What you need to do —
Could you give the entries again, exactly as written?

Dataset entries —

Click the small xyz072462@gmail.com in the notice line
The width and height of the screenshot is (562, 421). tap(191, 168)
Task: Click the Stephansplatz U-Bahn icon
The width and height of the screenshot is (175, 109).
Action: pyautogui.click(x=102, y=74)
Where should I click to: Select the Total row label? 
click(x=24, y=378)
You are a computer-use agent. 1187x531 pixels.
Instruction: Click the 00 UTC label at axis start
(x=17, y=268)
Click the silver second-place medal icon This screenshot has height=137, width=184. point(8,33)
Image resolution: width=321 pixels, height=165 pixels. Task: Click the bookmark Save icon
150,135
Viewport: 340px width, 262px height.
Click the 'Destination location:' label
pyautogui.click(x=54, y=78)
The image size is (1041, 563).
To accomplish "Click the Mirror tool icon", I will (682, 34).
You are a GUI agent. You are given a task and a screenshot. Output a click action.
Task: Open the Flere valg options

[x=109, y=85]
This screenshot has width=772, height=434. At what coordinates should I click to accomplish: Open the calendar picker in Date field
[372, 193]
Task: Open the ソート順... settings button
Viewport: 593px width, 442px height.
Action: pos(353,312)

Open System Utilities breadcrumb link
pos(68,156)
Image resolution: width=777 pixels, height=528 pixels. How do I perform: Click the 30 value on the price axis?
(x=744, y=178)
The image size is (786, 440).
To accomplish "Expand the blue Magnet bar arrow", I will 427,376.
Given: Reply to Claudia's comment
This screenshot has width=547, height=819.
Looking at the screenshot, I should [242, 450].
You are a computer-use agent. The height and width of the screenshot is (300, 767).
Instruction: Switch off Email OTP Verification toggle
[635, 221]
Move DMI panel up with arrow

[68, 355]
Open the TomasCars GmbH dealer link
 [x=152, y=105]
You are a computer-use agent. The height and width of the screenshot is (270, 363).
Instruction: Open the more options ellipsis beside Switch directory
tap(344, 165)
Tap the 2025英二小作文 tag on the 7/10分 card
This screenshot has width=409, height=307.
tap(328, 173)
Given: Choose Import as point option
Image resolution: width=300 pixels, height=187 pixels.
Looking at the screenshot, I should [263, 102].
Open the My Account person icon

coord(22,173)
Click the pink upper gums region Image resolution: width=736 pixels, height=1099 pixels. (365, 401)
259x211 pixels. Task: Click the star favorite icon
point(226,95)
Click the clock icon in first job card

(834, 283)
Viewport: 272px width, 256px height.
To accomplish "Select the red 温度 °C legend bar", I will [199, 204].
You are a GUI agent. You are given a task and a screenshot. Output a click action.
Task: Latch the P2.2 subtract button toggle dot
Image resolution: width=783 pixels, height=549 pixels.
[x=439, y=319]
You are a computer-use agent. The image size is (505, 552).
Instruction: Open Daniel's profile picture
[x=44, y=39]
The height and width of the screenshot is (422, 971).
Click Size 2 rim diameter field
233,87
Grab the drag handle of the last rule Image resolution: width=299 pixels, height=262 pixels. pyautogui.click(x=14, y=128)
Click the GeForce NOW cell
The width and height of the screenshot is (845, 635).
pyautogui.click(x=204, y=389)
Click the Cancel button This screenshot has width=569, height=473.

Answer to this task —
Click the small xyz072462@gmail.com in the notice line
The width and height of the screenshot is (562, 421). tap(191, 168)
Task: Click the Stephansplatz U-Bahn icon
The width and height of the screenshot is (175, 109).
Action: pyautogui.click(x=102, y=74)
Where should I click to: Select the Total row label? 
click(x=24, y=378)
You are a computer-use agent. 1187x531 pixels.
Instruction: Click the 00 UTC label at axis start
(x=17, y=268)
Click the silver second-place medal icon This screenshot has height=137, width=184. point(8,33)
Image resolution: width=321 pixels, height=165 pixels. Task: Click the bookmark Save icon
150,135
Viewport: 340px width, 262px height.
Click the 'Destination location:' label
pyautogui.click(x=54, y=78)
The image size is (1041, 563).
To accomplish "Click the Mirror tool icon", I will (682, 34).
You are a GUI agent. You are given a task and a screenshot. Output a click action.
Task: Open the Flere valg options

[x=109, y=85]
This screenshot has width=772, height=434. At what coordinates should I click to accomplish: Open the calendar picker in Date field
[372, 193]
Task: Open the ソート順... settings button
Viewport: 593px width, 442px height.
Action: pos(353,312)

Open System Utilities breadcrumb link
pos(68,156)
Image resolution: width=777 pixels, height=528 pixels. How do I perform: Click the 30 value on the price axis?
(x=744, y=178)
The image size is (786, 440).
To accomplish "Expand the blue Magnet bar arrow", I will 427,376.
Given: Reply to Claudia's comment
This screenshot has width=547, height=819.
Looking at the screenshot, I should [242, 450].
You are a computer-use agent. The height and width of the screenshot is (300, 767).
Instruction: Switch off Email OTP Verification toggle
[635, 221]
Move DMI panel up with arrow

[68, 355]
Open the TomasCars GmbH dealer link
 [x=152, y=105]
You are a computer-use agent. The height and width of the screenshot is (270, 363).
Instruction: Open the more options ellipsis beside Switch directory
tap(344, 165)
Tap the 2025英二小作文 tag on the 7/10分 card
This screenshot has width=409, height=307.
tap(328, 173)
Given: Choose Import as point option
Image resolution: width=300 pixels, height=187 pixels.
Looking at the screenshot, I should [263, 102].
Open the My Account person icon

coord(22,173)
Click the pink upper gums region Image resolution: width=736 pixels, height=1099 pixels. (365, 401)
259x211 pixels. Task: Click the star favorite icon
point(226,95)
Click the clock icon in first job card

(834, 283)
Viewport: 272px width, 256px height.
To accomplish "Select the red 温度 °C legend bar", I will [199, 204].
You are a GUI agent. You are given a task and a screenshot. Output a click action.
Task: Latch the P2.2 subtract button toggle dot
Image resolution: width=783 pixels, height=549 pixels.
[x=439, y=319]
You are a computer-use agent. The image size is (505, 552).
Instruction: Open Daniel's profile picture
[x=44, y=39]
The height and width of the screenshot is (422, 971).
Click Size 2 rim diameter field
233,87
Grab the drag handle of the last rule Image resolution: width=299 pixels, height=262 pixels. pyautogui.click(x=14, y=128)
Click the GeForce NOW cell
The width and height of the screenshot is (845, 635).
pyautogui.click(x=204, y=389)
Click the Cancel button This screenshot has width=569, height=473.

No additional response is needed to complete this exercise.